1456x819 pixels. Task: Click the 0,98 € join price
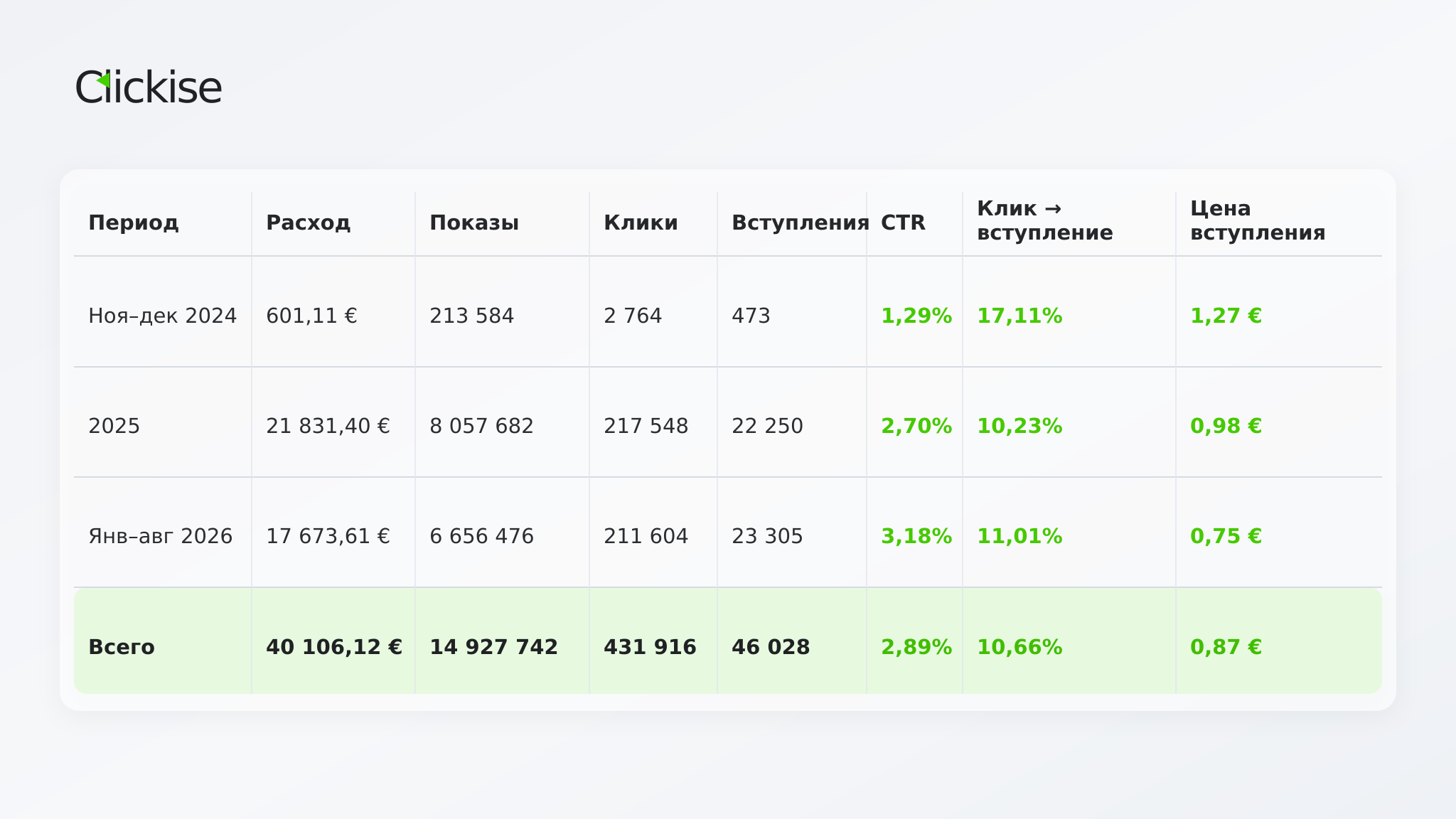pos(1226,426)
============================================================
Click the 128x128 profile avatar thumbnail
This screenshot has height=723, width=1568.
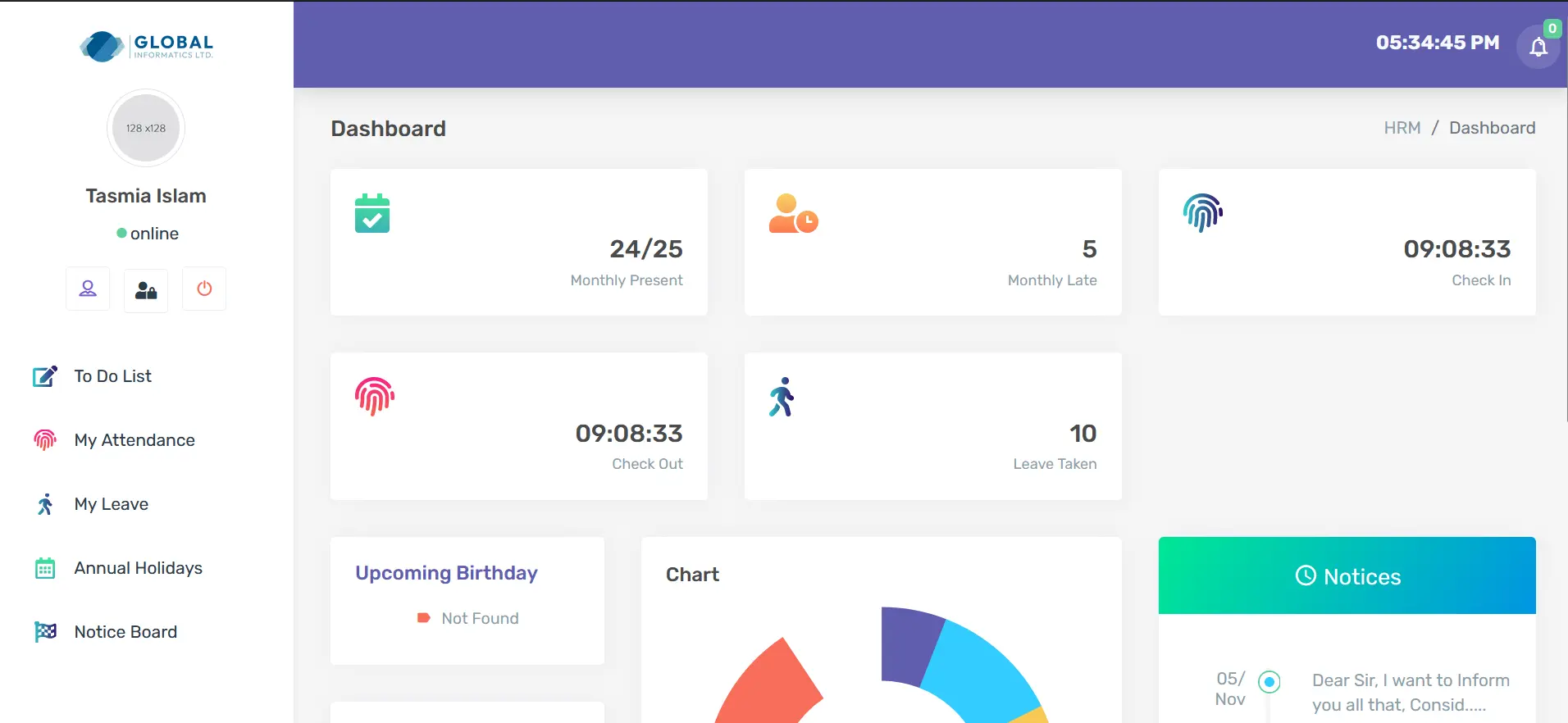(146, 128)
============================================================
Goal -> Gather every line above that contains the word "Click", and copy each of those lines in full.

Written answer ->
1456x819 pixels. Task: Click the 0,98 € join price
Click the 128x128 profile avatar thumbnail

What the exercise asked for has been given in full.